Fujihara M, Ikebuchi K, Maekawa T L, Wakamoto S, Ogiso C, Ito T, Takahashi T A, Suzuki T, Sekiguchi S
Japanese Red Cross, Hokkaido Red Cross Blood Center, Sapporo, Japan.
J Immunol. 1998 Oct 1;161(7):3659-65.
Treatment of a mouse macrophage cell line, P388D1, for 1 h with bacterial LPS caused a transient increase in the level of junB mRNA expression. These cells became refractory in terms of the junB gene response to exposure to a second round of LPS or lipid A, but not to PMA. The LPS-induced desensitized state was not due to the shortening of the half-life of junB mRNA, but was suggested, by nuclear run-on analysis, to be caused by reduction of junB gene transcription. Pretreating cells with herbimycin A, a tyrosine kinase inhibitor, substantially inhibited LPS-induced expression of junB mRNA and decreased tyrosine phosphorylation of 38- to 42-kDa proteins, which comigrated with p38 and p42 mitogen-activated protein (MAP) kinases. Parallel to down-regulation of junB mRNA expression, activation of the p38 MAP kinase was markedly reduced in LPS-tolerant cells, whereas activation of p42 MAP kinase was relatively constant. The specific p38 MAP kinase inhibitor, SB202190, potently inhibited LPS-induced junB mRNA expression. These results suggest that the LPS-induced desensitization of junB gene expression occurs at or upstream of the level of gene transcription and may be involved in a defective LPS-induced p38 MAP kinase pathway.

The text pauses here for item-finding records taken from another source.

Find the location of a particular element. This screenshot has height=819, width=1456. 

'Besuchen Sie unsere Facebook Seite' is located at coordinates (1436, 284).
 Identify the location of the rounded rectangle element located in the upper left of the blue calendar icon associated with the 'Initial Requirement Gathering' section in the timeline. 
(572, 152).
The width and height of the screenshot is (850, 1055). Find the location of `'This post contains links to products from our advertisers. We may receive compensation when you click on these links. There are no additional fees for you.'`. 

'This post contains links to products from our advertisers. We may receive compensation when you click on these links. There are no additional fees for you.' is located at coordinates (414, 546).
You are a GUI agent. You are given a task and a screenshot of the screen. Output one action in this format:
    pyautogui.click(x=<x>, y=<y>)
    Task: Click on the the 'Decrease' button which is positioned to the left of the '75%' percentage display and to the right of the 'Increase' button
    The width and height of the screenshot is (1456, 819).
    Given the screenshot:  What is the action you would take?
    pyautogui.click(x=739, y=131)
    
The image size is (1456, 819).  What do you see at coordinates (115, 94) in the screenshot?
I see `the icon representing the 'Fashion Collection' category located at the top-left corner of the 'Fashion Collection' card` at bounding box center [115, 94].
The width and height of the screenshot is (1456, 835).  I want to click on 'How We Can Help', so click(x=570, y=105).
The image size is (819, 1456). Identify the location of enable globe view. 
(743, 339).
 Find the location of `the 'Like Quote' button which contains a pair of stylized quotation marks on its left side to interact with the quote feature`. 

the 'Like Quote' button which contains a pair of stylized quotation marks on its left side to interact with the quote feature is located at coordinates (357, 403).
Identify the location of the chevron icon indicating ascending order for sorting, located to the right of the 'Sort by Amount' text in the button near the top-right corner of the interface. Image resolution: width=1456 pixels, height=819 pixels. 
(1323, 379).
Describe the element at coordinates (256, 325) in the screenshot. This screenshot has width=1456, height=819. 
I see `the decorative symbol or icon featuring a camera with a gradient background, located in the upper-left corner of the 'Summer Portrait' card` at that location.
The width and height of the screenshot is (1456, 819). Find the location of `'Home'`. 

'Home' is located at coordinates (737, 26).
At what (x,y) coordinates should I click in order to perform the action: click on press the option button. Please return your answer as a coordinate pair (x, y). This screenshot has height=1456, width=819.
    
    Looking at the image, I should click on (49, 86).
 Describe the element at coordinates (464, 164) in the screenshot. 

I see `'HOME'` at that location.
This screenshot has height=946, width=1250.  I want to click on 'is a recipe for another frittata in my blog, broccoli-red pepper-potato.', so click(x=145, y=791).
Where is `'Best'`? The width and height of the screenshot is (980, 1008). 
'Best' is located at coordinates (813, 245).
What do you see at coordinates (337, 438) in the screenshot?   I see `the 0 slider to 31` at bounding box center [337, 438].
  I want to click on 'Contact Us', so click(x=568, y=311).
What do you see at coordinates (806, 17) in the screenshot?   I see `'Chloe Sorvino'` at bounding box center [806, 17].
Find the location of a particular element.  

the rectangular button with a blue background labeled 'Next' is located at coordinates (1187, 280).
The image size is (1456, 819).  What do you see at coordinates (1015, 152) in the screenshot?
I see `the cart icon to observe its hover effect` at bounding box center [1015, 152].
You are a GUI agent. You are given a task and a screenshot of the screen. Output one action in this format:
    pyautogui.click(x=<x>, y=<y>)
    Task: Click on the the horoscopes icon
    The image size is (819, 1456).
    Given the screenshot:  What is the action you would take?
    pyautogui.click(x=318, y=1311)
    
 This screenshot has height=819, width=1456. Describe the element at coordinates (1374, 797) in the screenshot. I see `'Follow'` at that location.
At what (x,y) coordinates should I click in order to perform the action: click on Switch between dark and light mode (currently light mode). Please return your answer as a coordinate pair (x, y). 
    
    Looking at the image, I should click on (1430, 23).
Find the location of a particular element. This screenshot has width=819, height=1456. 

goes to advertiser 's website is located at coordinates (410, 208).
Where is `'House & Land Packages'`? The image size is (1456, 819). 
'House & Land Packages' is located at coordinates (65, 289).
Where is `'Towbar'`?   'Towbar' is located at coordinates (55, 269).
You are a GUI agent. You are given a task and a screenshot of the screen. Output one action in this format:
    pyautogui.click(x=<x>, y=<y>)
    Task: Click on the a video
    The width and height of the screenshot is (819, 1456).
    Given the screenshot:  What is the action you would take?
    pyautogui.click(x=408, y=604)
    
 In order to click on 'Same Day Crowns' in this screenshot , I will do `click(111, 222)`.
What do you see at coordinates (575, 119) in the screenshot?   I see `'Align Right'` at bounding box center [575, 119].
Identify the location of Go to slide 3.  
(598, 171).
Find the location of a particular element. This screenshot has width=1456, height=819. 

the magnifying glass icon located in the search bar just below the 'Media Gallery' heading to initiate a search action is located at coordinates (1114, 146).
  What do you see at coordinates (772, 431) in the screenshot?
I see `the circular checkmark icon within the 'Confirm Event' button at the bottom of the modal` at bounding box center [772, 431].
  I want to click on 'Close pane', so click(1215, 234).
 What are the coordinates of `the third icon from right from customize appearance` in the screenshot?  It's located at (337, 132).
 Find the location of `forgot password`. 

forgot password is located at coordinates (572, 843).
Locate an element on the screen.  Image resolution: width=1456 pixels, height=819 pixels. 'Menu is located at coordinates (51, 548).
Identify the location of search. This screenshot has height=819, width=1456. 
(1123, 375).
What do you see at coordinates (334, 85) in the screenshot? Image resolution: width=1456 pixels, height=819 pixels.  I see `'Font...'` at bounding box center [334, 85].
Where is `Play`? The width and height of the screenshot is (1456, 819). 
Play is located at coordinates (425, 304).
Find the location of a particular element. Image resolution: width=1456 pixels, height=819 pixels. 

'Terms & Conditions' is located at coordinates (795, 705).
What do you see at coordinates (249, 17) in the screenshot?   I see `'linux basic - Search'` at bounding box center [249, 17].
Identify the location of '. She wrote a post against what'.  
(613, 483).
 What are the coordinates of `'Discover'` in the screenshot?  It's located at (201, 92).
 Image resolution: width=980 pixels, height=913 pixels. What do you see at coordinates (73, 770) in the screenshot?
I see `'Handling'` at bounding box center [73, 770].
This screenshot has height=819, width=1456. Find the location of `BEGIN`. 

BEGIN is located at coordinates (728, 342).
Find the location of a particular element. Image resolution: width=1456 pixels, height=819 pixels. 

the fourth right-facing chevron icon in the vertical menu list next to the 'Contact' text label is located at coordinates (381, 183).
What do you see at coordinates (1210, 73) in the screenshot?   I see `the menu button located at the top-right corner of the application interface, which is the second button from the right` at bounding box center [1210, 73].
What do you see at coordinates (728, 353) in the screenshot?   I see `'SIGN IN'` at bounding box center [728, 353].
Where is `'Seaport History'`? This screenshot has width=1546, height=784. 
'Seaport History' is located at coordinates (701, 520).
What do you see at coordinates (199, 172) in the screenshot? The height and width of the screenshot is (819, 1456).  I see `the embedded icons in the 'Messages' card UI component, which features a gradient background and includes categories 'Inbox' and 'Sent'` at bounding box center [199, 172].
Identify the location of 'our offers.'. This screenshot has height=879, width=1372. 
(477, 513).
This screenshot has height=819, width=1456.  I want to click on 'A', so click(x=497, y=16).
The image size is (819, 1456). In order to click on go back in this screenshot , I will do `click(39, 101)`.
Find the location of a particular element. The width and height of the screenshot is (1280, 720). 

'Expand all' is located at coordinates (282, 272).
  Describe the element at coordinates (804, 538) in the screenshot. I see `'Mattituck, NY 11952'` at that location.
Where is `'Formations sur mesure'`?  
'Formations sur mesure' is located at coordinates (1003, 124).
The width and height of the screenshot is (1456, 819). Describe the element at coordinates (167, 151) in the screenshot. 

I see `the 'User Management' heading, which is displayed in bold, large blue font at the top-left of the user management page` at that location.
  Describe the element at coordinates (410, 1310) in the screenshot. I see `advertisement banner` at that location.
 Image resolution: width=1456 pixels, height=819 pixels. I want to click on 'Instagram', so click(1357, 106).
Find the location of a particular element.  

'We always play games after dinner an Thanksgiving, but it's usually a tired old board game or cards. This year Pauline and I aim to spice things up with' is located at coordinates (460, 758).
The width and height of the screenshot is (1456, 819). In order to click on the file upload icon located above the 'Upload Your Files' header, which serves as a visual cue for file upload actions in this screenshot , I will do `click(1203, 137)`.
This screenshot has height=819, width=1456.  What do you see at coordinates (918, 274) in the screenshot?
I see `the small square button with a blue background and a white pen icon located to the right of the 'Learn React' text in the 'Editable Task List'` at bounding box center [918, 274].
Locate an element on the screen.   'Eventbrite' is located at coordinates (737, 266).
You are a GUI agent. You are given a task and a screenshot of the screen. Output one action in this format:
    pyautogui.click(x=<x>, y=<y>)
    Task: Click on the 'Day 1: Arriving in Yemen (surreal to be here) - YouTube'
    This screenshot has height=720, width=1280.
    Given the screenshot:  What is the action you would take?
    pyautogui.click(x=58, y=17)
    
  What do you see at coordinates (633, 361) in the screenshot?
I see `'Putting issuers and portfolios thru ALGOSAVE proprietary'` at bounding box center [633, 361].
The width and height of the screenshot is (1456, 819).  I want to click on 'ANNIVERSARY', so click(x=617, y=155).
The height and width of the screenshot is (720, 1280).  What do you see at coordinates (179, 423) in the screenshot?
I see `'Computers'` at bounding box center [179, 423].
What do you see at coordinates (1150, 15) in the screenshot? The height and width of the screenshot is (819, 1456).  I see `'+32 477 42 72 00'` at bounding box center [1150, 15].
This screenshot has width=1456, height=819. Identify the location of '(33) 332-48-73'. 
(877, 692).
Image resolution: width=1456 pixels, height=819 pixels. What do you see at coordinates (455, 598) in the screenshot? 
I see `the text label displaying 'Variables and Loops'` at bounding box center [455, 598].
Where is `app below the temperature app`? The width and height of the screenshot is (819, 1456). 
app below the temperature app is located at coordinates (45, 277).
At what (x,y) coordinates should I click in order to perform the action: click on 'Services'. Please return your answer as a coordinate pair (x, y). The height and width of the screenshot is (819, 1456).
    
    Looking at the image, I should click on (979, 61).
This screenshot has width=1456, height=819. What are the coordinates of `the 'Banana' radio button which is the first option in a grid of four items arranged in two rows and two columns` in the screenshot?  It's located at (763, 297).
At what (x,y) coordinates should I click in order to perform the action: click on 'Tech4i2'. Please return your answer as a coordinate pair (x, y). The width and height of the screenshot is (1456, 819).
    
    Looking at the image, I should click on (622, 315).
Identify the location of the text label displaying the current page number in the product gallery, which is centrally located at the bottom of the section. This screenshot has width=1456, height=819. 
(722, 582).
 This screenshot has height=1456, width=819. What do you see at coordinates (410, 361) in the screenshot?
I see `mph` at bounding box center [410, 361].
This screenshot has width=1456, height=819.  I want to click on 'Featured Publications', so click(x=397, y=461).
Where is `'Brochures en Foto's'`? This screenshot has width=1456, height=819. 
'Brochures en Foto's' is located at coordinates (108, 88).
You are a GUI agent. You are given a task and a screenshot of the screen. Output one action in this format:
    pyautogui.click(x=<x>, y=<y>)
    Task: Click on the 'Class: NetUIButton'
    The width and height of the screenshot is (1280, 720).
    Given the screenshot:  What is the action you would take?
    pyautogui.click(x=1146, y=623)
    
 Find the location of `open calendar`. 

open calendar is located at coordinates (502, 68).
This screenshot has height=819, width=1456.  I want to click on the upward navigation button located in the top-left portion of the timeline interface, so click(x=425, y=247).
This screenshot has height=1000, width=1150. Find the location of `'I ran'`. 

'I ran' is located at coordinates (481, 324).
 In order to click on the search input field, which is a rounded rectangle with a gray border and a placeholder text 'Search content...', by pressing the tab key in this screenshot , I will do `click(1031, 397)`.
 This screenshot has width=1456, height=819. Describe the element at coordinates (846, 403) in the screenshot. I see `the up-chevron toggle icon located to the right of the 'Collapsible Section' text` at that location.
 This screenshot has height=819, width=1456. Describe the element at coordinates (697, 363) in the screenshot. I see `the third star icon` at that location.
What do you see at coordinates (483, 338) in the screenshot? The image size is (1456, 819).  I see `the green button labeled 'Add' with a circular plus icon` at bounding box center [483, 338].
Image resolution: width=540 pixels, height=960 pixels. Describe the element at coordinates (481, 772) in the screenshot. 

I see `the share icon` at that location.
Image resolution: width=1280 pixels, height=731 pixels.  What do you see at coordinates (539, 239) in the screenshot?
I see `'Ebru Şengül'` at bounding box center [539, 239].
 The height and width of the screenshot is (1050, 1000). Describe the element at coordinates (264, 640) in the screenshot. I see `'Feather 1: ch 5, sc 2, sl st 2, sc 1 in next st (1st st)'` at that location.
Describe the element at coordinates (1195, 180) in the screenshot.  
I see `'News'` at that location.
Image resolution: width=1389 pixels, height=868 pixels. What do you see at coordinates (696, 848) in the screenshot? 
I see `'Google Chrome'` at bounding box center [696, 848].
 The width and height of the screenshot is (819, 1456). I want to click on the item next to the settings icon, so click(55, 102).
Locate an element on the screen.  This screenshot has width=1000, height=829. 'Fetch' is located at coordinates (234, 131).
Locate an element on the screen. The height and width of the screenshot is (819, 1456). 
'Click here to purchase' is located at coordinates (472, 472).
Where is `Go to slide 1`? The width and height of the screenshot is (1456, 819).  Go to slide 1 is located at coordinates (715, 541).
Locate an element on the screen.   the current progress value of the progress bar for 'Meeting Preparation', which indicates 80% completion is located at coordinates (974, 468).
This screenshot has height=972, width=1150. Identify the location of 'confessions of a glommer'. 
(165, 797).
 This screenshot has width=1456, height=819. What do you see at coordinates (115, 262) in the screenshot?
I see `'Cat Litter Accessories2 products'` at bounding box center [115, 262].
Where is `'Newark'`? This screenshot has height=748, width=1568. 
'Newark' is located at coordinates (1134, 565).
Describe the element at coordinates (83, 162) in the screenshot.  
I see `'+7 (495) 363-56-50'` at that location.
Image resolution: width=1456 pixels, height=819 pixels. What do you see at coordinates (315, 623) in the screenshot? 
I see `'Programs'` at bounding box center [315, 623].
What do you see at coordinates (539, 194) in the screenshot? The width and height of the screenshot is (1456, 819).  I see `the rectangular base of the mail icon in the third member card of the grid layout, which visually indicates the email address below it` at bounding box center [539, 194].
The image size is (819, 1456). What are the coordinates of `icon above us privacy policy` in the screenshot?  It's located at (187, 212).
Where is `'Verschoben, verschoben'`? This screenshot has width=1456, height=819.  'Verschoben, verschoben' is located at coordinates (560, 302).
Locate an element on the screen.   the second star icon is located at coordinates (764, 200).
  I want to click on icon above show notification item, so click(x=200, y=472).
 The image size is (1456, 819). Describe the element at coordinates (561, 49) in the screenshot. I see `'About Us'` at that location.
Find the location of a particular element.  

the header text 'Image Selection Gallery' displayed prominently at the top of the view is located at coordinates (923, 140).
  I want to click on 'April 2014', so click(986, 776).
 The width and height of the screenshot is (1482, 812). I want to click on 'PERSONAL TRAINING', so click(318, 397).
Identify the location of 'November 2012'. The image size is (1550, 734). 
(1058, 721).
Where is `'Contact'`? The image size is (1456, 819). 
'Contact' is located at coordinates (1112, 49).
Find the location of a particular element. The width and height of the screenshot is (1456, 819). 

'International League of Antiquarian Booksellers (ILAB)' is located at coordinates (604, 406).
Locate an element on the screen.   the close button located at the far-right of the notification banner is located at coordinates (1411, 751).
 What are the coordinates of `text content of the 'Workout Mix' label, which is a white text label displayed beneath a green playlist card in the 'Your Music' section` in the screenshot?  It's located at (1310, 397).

用细菌脂多糖(LPS)处理小鼠巨噬细胞系P388D1 1小时,导致junB mRNA表达水平短暂升高。这些细胞在对第二轮LPS或脂质A暴露的junB基因反应方面变得不应答,但对佛波酯(PMA)仍有反应。LPS诱导的脱敏状态并非由于junB mRNA半衰期缩短,而是通过细胞核连续转录分析表明,是由junB基因转录减少所致。用酪氨酸激酶抑制剂赫伯霉素A预处理细胞,可显著抑制LPS诱导的junB mRNA表达,并降低与p38和p42丝裂原活化蛋白(MAP)激酶迁移率相同的38至42 kDa蛋白的酪氨酸磷酸化。与junB mRNA表达下调平行,LPS耐受细胞中p38 MAP激酶的活化明显降低,而p42 MAP激酶的活化相对恒定。特异性p38 MAP激酶抑制剂SB202190有效抑制LPS诱导的junB mRNA表达。这些结果表明,LPS诱导的junB基因表达脱敏发生在基因转录水平或其上游,可能与LPS诱导的p38 MAP激酶途径缺陷有关。